** Opening Records to process block **
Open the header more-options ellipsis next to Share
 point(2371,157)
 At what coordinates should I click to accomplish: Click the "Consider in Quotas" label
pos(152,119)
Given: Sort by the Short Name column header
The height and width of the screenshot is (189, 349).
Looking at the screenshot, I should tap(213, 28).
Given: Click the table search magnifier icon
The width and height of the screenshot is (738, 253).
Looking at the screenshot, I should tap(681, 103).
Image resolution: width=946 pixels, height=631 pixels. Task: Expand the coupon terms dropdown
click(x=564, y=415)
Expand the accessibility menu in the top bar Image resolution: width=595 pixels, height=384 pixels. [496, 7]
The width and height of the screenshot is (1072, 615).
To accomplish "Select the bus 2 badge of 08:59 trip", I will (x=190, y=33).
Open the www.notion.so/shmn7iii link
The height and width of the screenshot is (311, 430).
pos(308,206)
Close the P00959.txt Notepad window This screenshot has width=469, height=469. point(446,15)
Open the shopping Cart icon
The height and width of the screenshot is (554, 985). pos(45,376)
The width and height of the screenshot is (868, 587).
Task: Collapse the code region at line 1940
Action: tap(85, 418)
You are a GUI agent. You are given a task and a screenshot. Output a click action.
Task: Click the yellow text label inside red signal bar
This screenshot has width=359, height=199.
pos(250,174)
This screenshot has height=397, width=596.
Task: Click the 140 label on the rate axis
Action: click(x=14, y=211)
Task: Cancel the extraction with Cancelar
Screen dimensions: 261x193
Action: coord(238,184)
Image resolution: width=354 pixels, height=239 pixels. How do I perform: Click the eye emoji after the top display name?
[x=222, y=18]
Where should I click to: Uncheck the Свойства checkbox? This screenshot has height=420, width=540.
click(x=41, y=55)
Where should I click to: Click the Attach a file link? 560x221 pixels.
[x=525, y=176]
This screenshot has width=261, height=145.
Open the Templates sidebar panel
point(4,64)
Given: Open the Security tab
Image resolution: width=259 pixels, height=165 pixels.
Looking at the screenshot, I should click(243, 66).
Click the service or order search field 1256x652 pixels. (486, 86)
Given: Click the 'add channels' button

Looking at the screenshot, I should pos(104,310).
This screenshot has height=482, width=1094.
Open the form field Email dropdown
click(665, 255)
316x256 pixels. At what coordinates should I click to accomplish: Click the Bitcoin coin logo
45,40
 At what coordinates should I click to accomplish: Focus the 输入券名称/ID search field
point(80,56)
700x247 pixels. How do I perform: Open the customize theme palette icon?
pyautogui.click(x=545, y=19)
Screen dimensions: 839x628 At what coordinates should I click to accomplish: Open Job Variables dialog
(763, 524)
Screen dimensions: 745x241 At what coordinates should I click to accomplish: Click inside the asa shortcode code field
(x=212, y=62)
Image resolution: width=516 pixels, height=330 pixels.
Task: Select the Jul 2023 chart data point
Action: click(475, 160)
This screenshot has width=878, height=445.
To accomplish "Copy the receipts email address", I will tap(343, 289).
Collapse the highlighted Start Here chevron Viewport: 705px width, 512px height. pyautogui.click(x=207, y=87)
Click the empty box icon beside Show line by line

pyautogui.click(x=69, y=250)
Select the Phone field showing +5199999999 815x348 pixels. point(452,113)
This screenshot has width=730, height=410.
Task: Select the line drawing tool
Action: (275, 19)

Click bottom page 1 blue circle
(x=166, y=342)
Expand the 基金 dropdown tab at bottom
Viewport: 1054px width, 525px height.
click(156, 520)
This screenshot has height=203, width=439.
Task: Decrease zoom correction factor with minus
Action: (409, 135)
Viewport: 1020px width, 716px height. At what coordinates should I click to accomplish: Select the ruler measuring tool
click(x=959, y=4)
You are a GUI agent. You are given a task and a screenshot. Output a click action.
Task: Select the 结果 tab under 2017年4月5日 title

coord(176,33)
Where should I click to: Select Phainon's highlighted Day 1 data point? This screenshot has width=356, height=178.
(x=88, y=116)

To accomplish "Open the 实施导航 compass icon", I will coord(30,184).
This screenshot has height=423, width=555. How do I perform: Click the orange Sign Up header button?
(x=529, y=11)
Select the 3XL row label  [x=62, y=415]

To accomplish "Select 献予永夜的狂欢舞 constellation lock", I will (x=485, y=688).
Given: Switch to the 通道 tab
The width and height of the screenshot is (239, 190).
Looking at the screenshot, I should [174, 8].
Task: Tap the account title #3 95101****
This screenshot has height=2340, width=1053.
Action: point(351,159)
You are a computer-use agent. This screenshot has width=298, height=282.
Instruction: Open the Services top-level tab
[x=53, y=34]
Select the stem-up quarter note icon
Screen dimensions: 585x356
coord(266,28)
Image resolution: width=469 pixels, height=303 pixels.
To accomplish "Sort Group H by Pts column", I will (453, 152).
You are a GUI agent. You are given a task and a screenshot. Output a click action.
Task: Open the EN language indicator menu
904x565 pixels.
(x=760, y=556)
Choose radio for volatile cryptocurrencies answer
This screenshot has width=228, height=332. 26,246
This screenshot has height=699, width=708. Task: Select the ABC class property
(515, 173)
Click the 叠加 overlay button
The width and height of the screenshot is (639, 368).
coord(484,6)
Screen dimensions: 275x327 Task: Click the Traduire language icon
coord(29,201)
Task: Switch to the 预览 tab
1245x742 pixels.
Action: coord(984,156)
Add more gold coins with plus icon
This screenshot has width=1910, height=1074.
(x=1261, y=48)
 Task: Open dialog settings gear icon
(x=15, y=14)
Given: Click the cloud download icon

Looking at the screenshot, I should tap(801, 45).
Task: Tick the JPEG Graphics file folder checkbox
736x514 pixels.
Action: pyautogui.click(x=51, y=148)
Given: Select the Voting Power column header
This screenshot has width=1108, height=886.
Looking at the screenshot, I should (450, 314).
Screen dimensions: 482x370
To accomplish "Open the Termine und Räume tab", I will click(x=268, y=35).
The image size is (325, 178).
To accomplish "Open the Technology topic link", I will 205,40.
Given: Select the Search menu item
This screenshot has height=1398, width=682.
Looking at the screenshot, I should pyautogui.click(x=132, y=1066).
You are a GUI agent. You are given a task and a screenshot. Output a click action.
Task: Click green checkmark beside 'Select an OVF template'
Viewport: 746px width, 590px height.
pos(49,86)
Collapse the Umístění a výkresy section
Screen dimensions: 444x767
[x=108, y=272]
** Closing Records to process block **
The whole of the data must be given again, exactly as shown.

Response ▸
Open the header more-options ellipsis next to Share
 point(2371,157)
 At what coordinates should I click to accomplish: Click the "Consider in Quotas" label
pos(152,119)
Given: Sort by the Short Name column header
The height and width of the screenshot is (189, 349).
Looking at the screenshot, I should tap(213, 28).
Given: Click the table search magnifier icon
The width and height of the screenshot is (738, 253).
Looking at the screenshot, I should tap(681, 103).
Image resolution: width=946 pixels, height=631 pixels. Task: Expand the coupon terms dropdown
click(x=564, y=415)
Expand the accessibility menu in the top bar Image resolution: width=595 pixels, height=384 pixels. [496, 7]
The width and height of the screenshot is (1072, 615).
To accomplish "Select the bus 2 badge of 08:59 trip", I will (x=190, y=33).
Open the www.notion.so/shmn7iii link
The height and width of the screenshot is (311, 430).
pos(308,206)
Close the P00959.txt Notepad window This screenshot has width=469, height=469. point(446,15)
Open the shopping Cart icon
The height and width of the screenshot is (554, 985). pos(45,376)
The width and height of the screenshot is (868, 587).
Task: Collapse the code region at line 1940
Action: tap(85, 418)
You are a GUI agent. You are given a task and a screenshot. Output a click action.
Task: Click the yellow text label inside red signal bar
This screenshot has width=359, height=199.
pos(250,174)
This screenshot has height=397, width=596.
Task: Click the 140 label on the rate axis
Action: click(x=14, y=211)
Task: Cancel the extraction with Cancelar
Screen dimensions: 261x193
Action: coord(238,184)
Image resolution: width=354 pixels, height=239 pixels. How do I perform: Click the eye emoji after the top display name?
[x=222, y=18]
Where should I click to: Uncheck the Свойства checkbox? This screenshot has height=420, width=540.
click(x=41, y=55)
Where should I click to: Click the Attach a file link? 560x221 pixels.
[x=525, y=176]
This screenshot has width=261, height=145.
Open the Templates sidebar panel
point(4,64)
Given: Open the Security tab
Image resolution: width=259 pixels, height=165 pixels.
Looking at the screenshot, I should click(243, 66).
Click the service or order search field 1256x652 pixels. (486, 86)
Given: Click the 'add channels' button

Looking at the screenshot, I should pos(104,310).
This screenshot has height=482, width=1094.
Open the form field Email dropdown
click(665, 255)
316x256 pixels. At what coordinates should I click to accomplish: Click the Bitcoin coin logo
45,40
 At what coordinates should I click to accomplish: Focus the 输入券名称/ID search field
point(80,56)
700x247 pixels. How do I perform: Open the customize theme palette icon?
pyautogui.click(x=545, y=19)
Screen dimensions: 839x628 At what coordinates should I click to accomplish: Open Job Variables dialog
(763, 524)
Screen dimensions: 745x241 At what coordinates should I click to accomplish: Click inside the asa shortcode code field
(x=212, y=62)
Image resolution: width=516 pixels, height=330 pixels.
Task: Select the Jul 2023 chart data point
Action: click(475, 160)
This screenshot has width=878, height=445.
To accomplish "Copy the receipts email address", I will tap(343, 289).
Collapse the highlighted Start Here chevron Viewport: 705px width, 512px height. pyautogui.click(x=207, y=87)
Click the empty box icon beside Show line by line

pyautogui.click(x=69, y=250)
Select the Phone field showing +5199999999 815x348 pixels. point(452,113)
This screenshot has width=730, height=410.
Task: Select the line drawing tool
Action: (275, 19)

Click bottom page 1 blue circle
(x=166, y=342)
Expand the 基金 dropdown tab at bottom
Viewport: 1054px width, 525px height.
click(156, 520)
This screenshot has height=203, width=439.
Task: Decrease zoom correction factor with minus
Action: (409, 135)
Viewport: 1020px width, 716px height. At what coordinates should I click to accomplish: Select the ruler measuring tool
click(x=959, y=4)
You are a GUI agent. You are given a task and a screenshot. Output a click action.
Task: Select the 结果 tab under 2017年4月5日 title

coord(176,33)
Where should I click to: Select Phainon's highlighted Day 1 data point? This screenshot has width=356, height=178.
(x=88, y=116)

To accomplish "Open the 实施导航 compass icon", I will coord(30,184).
This screenshot has height=423, width=555. How do I perform: Click the orange Sign Up header button?
(x=529, y=11)
Select the 3XL row label  [x=62, y=415]

To accomplish "Select 献予永夜的狂欢舞 constellation lock", I will (x=485, y=688).
Given: Switch to the 通道 tab
The width and height of the screenshot is (239, 190).
Looking at the screenshot, I should [174, 8].
Task: Tap the account title #3 95101****
This screenshot has height=2340, width=1053.
Action: point(351,159)
You are a computer-use agent. This screenshot has width=298, height=282.
Instruction: Open the Services top-level tab
[x=53, y=34]
Select the stem-up quarter note icon
Screen dimensions: 585x356
coord(266,28)
Image resolution: width=469 pixels, height=303 pixels.
To accomplish "Sort Group H by Pts column", I will (453, 152).
You are a GUI agent. You are given a task and a screenshot. Output a click action.
Task: Open the EN language indicator menu
904x565 pixels.
(x=760, y=556)
Choose radio for volatile cryptocurrencies answer
This screenshot has width=228, height=332. 26,246
This screenshot has height=699, width=708. Task: Select the ABC class property
(515, 173)
Click the 叠加 overlay button
The width and height of the screenshot is (639, 368).
coord(484,6)
Screen dimensions: 275x327 Task: Click the Traduire language icon
coord(29,201)
Task: Switch to the 预览 tab
1245x742 pixels.
Action: coord(984,156)
Add more gold coins with plus icon
This screenshot has width=1910, height=1074.
(x=1261, y=48)
 Task: Open dialog settings gear icon
(x=15, y=14)
Given: Click the cloud download icon

Looking at the screenshot, I should tap(801, 45).
Task: Tick the JPEG Graphics file folder checkbox
736x514 pixels.
Action: pyautogui.click(x=51, y=148)
Given: Select the Voting Power column header
This screenshot has width=1108, height=886.
Looking at the screenshot, I should (450, 314).
Screen dimensions: 482x370
To accomplish "Open the Termine und Räume tab", I will click(x=268, y=35).
The image size is (325, 178).
To accomplish "Open the Technology topic link", I will 205,40.
Given: Select the Search menu item
This screenshot has height=1398, width=682.
Looking at the screenshot, I should pyautogui.click(x=132, y=1066).
You are a GUI agent. You are given a task and a screenshot. Output a click action.
Task: Click green checkmark beside 'Select an OVF template'
Viewport: 746px width, 590px height.
pos(49,86)
Collapse the Umístění a výkresy section
Screen dimensions: 444x767
[x=108, y=272]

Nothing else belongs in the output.